**What is asked**:
Render every line of the data below as a numbered list, omitting any blank lines. Leave the pictures out of your answer.

[Word and element location data]
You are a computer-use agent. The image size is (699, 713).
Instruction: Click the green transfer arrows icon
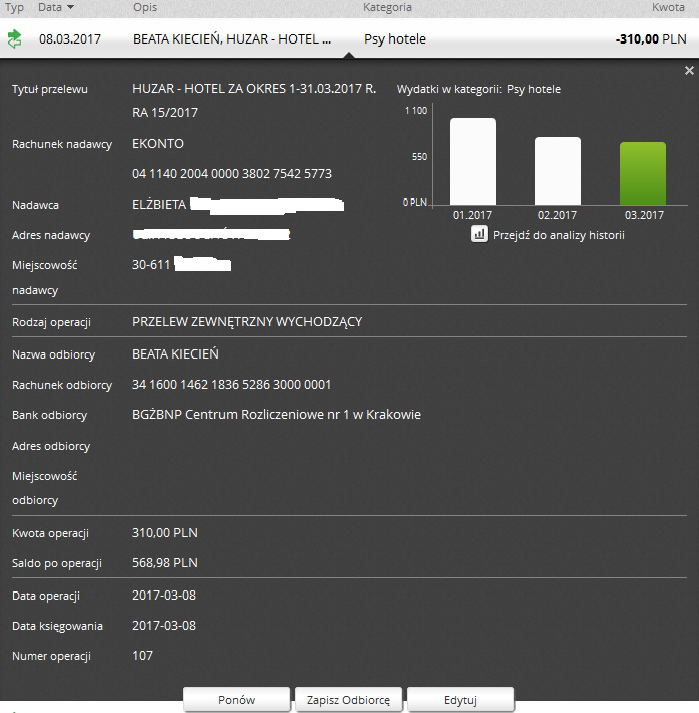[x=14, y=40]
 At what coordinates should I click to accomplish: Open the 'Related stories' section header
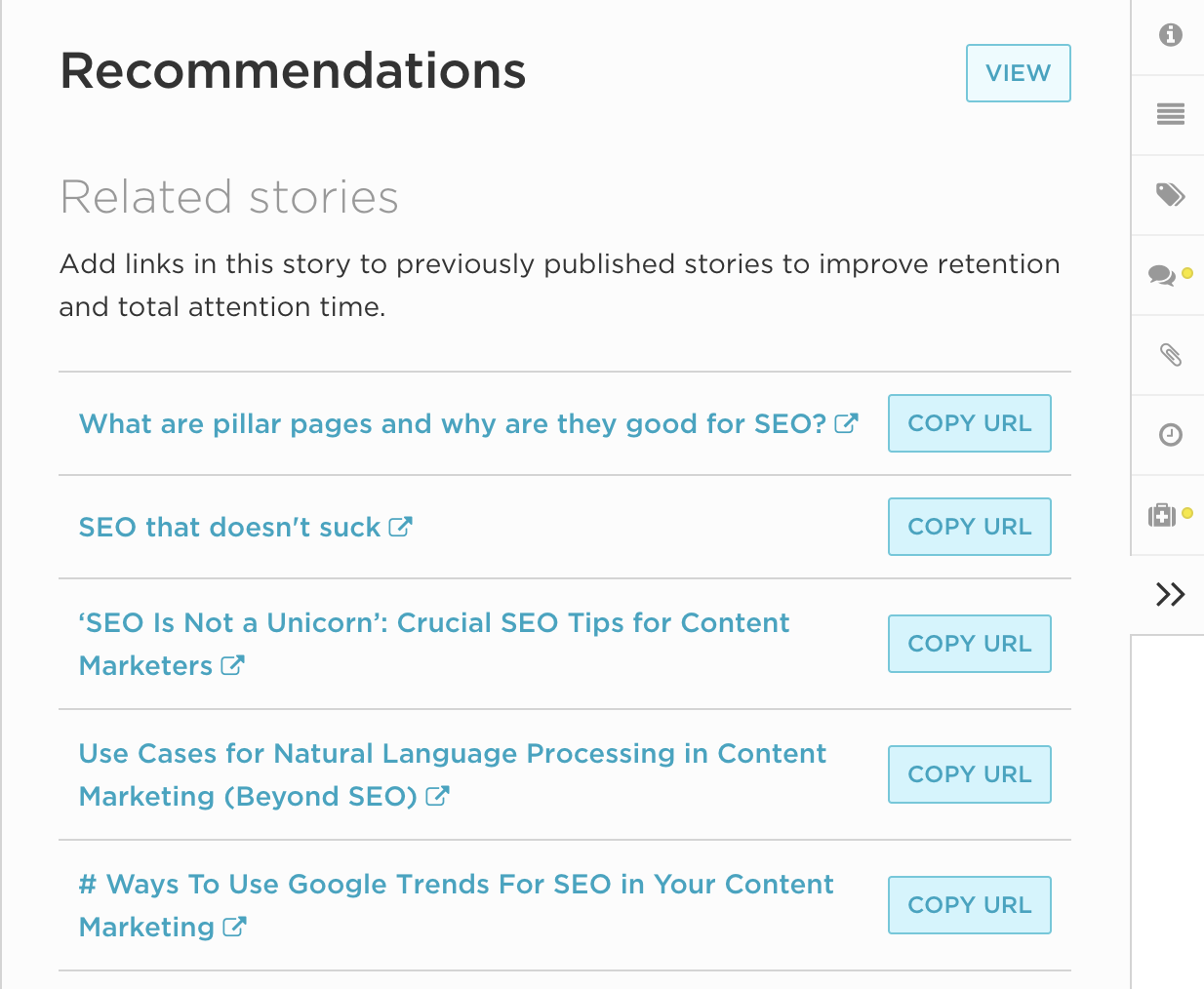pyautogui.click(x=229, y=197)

**Answer**:
1. You are a computer-use agent. The image size is (699, 713).
2. Instruction: Click the green transfer arrows icon
3. [x=14, y=40]
4.  At what coordinates should I click to accomplish: Open the 'Related stories' section header
5. pyautogui.click(x=229, y=197)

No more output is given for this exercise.